• Required work
1) Summarize the methylene blue adsorption abstract in two sentences.
2) For each statement, state whether the methylene blue adsorption abstract supports it, answering yes or no and quoting the deciding words: (a) At pH = 10, adsorption reached 235 mg/g. (b) The Freundlich equation predicted the dye adsorption better than the Langmuir equation. (c) The dye adsorption was an exothermic process.

Isotherm, Kinetic and Thermodynamic of Methylene Blue Adsorption Using Synthesized ZnO Nanoparticles by Curcumin

Document Type : Research Paper


1 PhD student, Food Technology Department, Faculty of Chemical Engineering, Sahand University of Technology, Tabriz, Iran

2 Associate Professor, Food Technology Department, Faculty of Chemical Engineering, Sahand University of Technology, Tabriz, Iran


ZnO nanoparticles (NPs) are effective adsorbents in removal of various organic and inorganic contaminants. In this study, ZnO NPs were synthesized using curcumin at 160 ° C and pH = 10 and used to degradation methylene blue at different initial concentrations and at different temperatures and pHs. Physical and morphological properties of the synthesized NPs were analyzed using XRD, DLS, SEM, FTIR and BET. Obtained results indicated that by increasing the temperature up to 40 °C, adsorption was initially increased to maximum amount of 320 mg/g and then decreased. Furthermore, maximum amount of adsorption was obtained by increasing in the pH (235 mg/g at pH=10). Results revealed that adsorption kinetics in order to dye remove was well fitted using a pseudo second-order kinetic model. The obtained results were also indicated that the Langmuir equation could be predicted the dye adsorption, better than the Freundlich equation, due to its higher R2 (0.99) and RL (0.564). According to the Langmuir equation, maximum adsorption capacity was 324 mg/g. The obtained values for the thermodynamic parameters were also indicated that the dye adsorption was an endothermic and spontaneous process.

• Stored data

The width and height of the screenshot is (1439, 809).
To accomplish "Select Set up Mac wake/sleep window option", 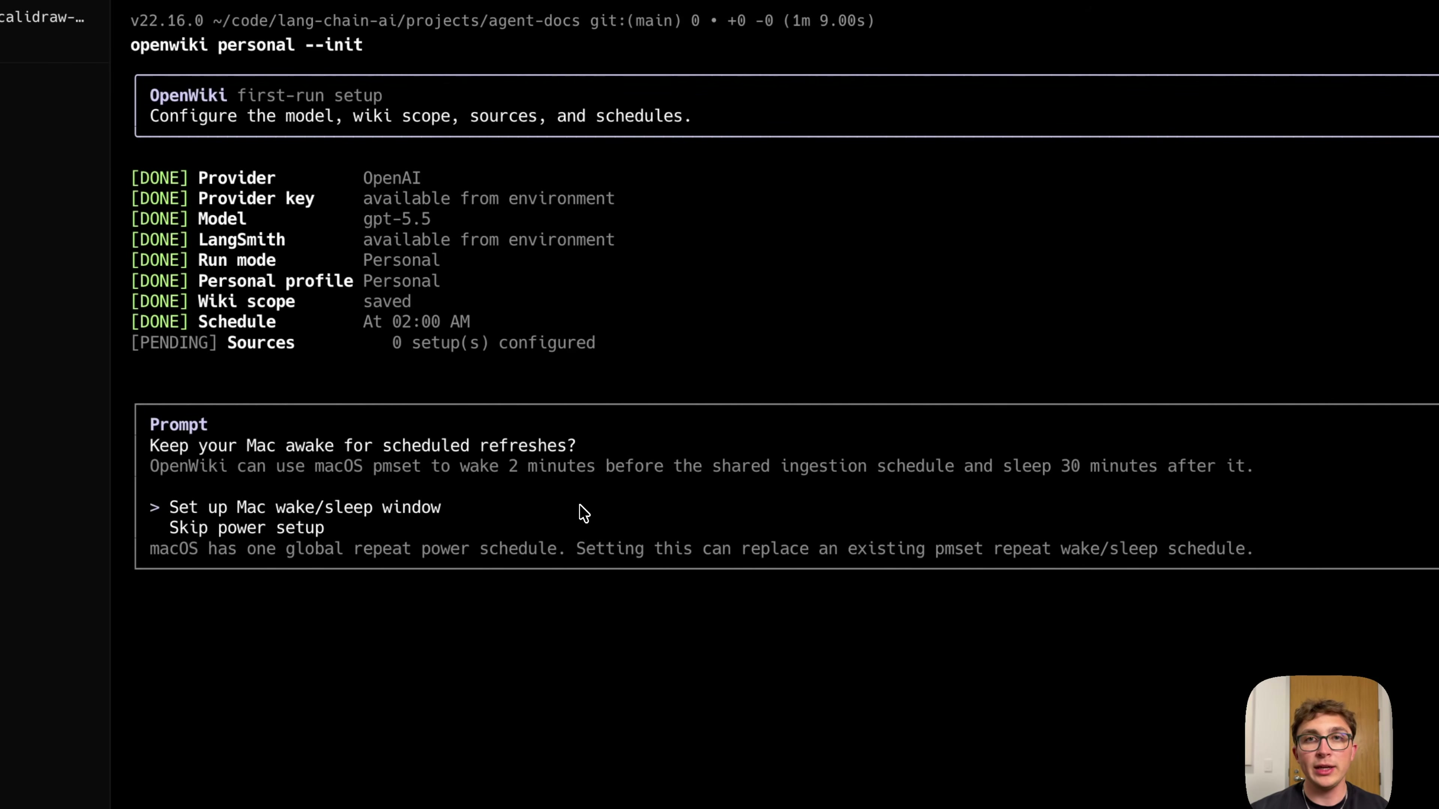I will click(305, 507).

• Worked solutions
1) ZnO nanoparticles were synthesized using curcumin at 160 °C and pH = 10, analyzed with XRD, DLS, SEM, FTIR and BET, and used to remove methylene blue at different initial concentrations, temperatures and pHs. Adsorption rose to a maximum of 320 mg/g as temperature increased up to 40 °C and then decreased, the kinetics fitted a pseudo second-order model, the Langmuir equation predicted adsorption better than the Freundlich equation with a maximum capacity of 324 mg/g, and the process was endothermic and spontaneous.

2)
(a) Yes: "maximum amount of adsorption was obtained by increasing in the pH (235 mg/g at pH=10)"
(b) No: "the Langmuir equation could be predicted the dye adsorption, better than the Freundlich equation"
(c) No: "the dye adsorption was an endothermic and spontaneous process"